= Secretory Pathway Ca²⁺ ATPase =

Transport protein

SPCA, or Secretory Pathway Ca^{2+}-ATPase, is a calcium ATPase-type P-ATPase encoded for by the genes ATP2C1 and ATP2C2.

==Function==
SPCA is found primarily in the membranes of the golgi apparatus in increasing concentrations from the cis- to the trans-golgi compartments. Following a calcium spike, SPCA proteins are responsible for transporting Ca^{2+} ions from the cytosol to the lumen of the golgi, thus lowering the cytoplasmic concentrations of Ca^{2+} to resting levels.

SPCA is also able to transport Mn^{2+} ions into the golgi with high affinity, an ability that the related Ca^{2+}-ATPase, SERCA, does not possess. Since Mn^{2+} ions are not used for signalling like Ca^{2+} ions are, the main reason for transporting them out of the cytosol is to prevent manganese toxicity.

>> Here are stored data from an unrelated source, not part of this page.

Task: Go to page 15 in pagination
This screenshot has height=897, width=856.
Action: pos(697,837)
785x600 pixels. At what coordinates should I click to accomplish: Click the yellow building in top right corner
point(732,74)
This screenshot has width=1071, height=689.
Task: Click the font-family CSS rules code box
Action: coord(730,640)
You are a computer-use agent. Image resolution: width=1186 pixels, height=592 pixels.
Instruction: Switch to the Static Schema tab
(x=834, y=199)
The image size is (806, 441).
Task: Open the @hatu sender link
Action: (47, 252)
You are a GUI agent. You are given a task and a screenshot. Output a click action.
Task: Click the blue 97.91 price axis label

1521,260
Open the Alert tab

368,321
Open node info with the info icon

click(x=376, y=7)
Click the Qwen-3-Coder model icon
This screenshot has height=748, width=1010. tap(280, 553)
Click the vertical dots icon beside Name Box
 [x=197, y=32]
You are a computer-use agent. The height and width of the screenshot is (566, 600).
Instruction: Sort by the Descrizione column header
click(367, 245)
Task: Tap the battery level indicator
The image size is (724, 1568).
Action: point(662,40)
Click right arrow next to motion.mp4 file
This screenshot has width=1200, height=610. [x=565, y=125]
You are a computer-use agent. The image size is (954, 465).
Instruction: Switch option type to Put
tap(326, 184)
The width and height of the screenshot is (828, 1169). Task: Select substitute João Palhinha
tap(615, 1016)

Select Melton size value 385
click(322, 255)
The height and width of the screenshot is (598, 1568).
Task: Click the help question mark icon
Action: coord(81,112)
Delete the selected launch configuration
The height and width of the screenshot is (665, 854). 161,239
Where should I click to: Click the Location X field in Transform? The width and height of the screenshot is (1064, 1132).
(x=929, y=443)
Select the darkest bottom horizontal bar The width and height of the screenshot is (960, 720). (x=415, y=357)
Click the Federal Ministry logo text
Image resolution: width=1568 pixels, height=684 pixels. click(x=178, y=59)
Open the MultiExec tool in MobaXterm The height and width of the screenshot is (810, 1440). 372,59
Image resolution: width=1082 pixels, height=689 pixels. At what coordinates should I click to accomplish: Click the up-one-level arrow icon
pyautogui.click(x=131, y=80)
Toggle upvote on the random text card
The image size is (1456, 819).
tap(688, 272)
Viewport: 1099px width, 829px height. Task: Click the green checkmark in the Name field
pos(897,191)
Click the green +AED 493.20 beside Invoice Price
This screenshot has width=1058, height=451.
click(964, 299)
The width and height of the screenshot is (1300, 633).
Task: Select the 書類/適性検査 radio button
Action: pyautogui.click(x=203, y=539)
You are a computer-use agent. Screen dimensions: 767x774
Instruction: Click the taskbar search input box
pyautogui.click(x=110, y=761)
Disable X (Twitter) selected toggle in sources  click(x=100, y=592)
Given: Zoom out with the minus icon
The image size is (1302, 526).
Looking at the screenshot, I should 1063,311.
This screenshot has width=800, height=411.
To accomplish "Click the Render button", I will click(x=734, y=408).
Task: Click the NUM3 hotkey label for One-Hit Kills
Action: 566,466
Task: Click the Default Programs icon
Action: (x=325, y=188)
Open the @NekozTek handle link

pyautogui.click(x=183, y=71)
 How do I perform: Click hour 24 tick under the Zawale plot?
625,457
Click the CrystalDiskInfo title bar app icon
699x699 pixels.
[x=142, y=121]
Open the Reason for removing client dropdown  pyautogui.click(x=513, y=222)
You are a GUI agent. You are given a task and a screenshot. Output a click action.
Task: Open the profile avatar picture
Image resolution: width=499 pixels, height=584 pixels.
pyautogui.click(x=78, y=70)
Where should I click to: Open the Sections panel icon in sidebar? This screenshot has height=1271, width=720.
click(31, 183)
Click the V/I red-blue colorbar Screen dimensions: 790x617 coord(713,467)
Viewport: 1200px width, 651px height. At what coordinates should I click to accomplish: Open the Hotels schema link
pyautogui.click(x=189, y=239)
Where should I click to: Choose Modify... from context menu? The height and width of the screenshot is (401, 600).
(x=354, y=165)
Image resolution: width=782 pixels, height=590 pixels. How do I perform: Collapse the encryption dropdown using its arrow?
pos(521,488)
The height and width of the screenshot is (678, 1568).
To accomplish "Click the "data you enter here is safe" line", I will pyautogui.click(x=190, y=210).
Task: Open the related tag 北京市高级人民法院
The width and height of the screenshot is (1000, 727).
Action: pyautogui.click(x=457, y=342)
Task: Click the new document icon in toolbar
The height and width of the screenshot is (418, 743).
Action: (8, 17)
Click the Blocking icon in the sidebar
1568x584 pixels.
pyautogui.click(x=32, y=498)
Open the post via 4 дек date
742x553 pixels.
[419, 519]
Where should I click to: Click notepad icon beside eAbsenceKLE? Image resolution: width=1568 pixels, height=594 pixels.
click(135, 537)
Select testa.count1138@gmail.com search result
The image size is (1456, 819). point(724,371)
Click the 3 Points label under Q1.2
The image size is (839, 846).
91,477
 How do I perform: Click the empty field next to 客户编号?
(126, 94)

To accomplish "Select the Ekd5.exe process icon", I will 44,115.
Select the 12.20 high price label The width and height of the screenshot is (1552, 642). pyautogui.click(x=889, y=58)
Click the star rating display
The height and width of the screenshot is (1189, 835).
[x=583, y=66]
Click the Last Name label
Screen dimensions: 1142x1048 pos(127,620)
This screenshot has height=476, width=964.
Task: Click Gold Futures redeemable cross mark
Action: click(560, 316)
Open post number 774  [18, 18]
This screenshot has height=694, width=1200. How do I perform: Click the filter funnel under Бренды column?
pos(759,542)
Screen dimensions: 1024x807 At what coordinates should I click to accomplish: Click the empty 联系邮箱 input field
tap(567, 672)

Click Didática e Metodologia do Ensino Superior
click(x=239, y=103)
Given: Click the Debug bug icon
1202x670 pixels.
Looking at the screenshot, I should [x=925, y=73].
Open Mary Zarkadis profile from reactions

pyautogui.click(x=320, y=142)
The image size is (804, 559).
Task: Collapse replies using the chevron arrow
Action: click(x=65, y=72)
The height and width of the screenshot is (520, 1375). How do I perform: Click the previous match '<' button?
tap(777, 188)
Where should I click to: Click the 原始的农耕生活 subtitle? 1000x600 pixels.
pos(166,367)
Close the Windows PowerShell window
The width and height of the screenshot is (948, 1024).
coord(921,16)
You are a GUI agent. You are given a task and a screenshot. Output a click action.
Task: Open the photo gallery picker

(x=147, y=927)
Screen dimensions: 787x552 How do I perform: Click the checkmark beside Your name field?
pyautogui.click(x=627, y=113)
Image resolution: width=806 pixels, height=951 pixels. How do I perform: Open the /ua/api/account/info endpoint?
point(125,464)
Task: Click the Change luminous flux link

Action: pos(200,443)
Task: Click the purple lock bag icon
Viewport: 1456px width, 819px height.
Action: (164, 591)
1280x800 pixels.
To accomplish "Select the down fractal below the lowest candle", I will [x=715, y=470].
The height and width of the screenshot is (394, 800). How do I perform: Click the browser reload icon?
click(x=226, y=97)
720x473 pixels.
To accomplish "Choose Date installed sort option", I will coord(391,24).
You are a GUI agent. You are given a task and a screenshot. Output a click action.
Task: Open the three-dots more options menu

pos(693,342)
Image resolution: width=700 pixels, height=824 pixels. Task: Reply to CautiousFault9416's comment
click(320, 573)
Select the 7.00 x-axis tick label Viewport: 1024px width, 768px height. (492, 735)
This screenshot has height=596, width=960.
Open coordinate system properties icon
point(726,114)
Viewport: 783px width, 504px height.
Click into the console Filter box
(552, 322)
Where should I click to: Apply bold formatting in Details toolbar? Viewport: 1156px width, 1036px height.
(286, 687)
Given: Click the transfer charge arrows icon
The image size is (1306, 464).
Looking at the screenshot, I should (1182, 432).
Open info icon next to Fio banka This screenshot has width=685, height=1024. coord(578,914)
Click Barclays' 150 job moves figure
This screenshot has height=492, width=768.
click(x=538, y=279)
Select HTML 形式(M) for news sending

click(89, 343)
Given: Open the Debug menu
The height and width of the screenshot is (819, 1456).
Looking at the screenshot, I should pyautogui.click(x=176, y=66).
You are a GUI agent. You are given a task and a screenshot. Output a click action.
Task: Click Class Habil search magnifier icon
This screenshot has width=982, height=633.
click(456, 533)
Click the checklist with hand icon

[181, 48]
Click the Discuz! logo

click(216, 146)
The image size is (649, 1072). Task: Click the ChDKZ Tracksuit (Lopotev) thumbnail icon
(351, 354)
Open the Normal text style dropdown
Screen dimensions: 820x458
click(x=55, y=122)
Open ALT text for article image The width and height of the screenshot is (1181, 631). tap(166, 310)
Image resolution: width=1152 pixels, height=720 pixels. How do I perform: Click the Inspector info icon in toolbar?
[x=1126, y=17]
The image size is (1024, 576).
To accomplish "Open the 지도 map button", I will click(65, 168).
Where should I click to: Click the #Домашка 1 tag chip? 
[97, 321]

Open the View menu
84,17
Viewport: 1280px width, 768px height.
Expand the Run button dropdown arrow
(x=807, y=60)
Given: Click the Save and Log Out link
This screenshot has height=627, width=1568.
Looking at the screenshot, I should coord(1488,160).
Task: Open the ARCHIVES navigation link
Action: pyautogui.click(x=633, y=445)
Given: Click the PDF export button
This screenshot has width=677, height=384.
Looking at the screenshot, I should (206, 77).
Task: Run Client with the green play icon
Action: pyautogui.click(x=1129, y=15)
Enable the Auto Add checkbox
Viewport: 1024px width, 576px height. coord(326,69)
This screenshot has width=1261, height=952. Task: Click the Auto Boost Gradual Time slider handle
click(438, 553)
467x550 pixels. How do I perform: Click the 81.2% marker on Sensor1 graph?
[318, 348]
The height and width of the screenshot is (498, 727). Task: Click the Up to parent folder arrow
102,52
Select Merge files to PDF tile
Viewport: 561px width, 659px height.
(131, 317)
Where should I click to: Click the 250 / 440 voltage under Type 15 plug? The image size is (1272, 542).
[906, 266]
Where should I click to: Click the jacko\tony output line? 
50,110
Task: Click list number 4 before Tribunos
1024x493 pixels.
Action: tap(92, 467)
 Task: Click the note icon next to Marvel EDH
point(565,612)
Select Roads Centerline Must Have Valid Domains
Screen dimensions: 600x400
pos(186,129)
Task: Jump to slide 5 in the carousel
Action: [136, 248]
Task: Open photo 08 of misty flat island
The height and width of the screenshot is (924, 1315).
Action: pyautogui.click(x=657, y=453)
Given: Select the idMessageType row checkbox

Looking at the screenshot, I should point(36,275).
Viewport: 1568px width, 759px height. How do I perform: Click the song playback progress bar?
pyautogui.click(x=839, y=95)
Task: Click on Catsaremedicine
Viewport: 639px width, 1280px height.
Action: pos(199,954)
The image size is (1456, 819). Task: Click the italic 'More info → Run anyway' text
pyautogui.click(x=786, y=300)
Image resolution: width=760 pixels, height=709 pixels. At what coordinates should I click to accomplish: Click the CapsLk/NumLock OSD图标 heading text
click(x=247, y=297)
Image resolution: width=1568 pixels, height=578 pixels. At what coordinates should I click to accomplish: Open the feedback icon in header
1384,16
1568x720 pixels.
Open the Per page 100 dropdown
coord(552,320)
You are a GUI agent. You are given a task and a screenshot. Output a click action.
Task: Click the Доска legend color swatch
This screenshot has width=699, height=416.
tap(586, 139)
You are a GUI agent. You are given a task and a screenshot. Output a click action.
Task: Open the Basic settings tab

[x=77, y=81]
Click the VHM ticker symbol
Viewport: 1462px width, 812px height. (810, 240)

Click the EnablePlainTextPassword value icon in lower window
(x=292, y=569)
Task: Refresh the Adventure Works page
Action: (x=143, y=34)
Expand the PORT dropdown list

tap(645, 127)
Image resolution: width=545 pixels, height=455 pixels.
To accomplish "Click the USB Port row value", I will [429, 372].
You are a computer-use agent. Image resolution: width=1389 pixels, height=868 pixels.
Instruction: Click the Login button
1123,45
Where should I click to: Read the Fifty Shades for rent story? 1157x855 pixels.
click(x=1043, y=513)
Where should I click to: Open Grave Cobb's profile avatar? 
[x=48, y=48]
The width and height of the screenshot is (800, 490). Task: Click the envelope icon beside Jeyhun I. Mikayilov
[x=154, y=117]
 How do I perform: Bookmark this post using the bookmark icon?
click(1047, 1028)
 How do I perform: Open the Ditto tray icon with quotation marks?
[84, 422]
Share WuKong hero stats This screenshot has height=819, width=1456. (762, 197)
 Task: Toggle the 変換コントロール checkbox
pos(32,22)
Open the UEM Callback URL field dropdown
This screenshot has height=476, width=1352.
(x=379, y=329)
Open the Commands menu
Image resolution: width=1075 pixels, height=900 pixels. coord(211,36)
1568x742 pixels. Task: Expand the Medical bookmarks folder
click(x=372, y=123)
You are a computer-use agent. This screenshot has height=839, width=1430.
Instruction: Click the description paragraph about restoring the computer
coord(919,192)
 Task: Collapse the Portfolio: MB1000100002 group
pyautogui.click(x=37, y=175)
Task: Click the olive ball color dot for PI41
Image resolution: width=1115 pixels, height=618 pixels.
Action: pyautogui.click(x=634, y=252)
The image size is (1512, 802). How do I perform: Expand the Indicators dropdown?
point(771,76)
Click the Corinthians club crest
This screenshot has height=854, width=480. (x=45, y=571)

The removal of these ions from the cytosol can also be looked upon as supplying the golgi apparatus and thus the entire secretory pathway with these ions. Several proteins within the pathway require either Ca^{2+} ions, Mn^{2+} ions, or divalent ions to function as metal cofactors, such as aminopeptidase P, Proprotein convertases and sulfotransferases.